In addition, in connection with the proposed settlement and as provided in the MOU, the parties contemplate that Plaintiffs’ counsel will seek reasonable attorneys’ fees and expenses as part of the settlement. There can be no assurance that, among other things, the merger will be consummated, that the parties ultimately will enter into a stipulation of settlement, or that the Northern District of Ohio will approve the settlement even if the parties enter into such a stipulation. If the settlement conditions are not met, the proposed settlement as contemplated by the MOU would become void. Neither the MOU nor the settlement contemplated thereby will affect the amount of the merger consideration that Fairmount Santrol stockholders are entitled to receive in the merger or change any of the other terms of the merger or the Merger Agreement.

The defendants have denied, and continue to deny, that they have committed any breach or violation of law or engaged in any of the wrongful acts alleged in the Actions, and have denied, and continue to deny, that any additional disclosures are required. The defendants expressly maintain that they diligently and scrupulously complied with their fiduciary and other legal duties. The defendants have agreed to the terms of the proposed settlement described above solely to eliminate the burden, expense, and uncertainties inherent in further litigation, including the risk of delaying or adversely affecting the merger, and to terminate all claims that were or could have been asserted against the defendants in connection with the Merger Agreement and the transactions contemplated thereby, including the merger, and the proxy statement.

On May 14, 2018, as contemplated by the MOU, the plaintiff in the Jennings Action filed a notice to withdraw his motion for a preliminary injunction and to vacate the hearing on that motion, which currently is scheduled for May 18, 2018. On May 14, 2018, the plaintiff in the Schneider Action also filed a notice to withdraw his motion for a preliminary injunction, and the court entered an order withdrawing that motion.

_Job_
Reproduce the merger litigation passage word for word from "In addition, in" to "the Merger Agreement.".

_The data_
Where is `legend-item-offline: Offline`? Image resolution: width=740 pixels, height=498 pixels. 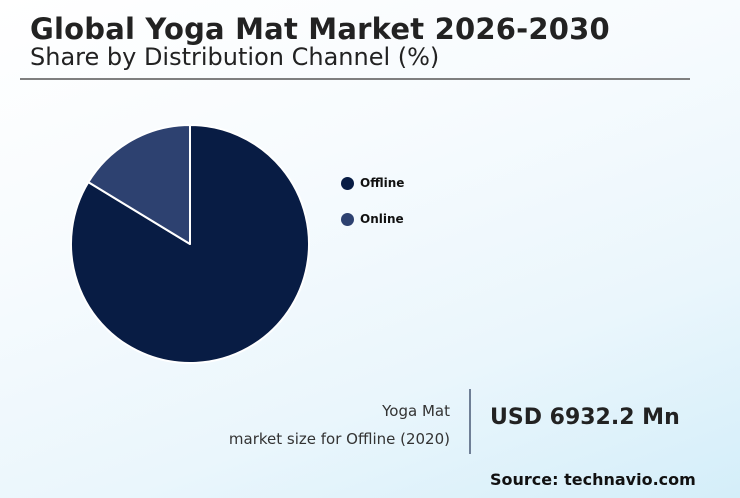
legend-item-offline: Offline is located at coordinates (372, 183).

_Written response_
In addition, in connection with the proposed settlement and as provided in the MOU, the parties contemplate that Plaintiffs’ counsel will seek reasonable attorneys’ fees and expenses as part of the settlement. There can be no assurance that, among other things, the merger will be consummated, that the parties ultimately will enter into a stipulation of settlement, or that the Northern District of Ohio will approve the settlement even if the parties enter into such a stipulation. If the settlement conditions are not met, the proposed settlement as contemplated by the MOU would become void. Neither the MOU nor the settlement contemplated thereby will affect the amount of the merger consideration that Fairmount Santrol stockholders are entitled to receive in the merger or change any of the other terms of the merger or the Merger Agreement.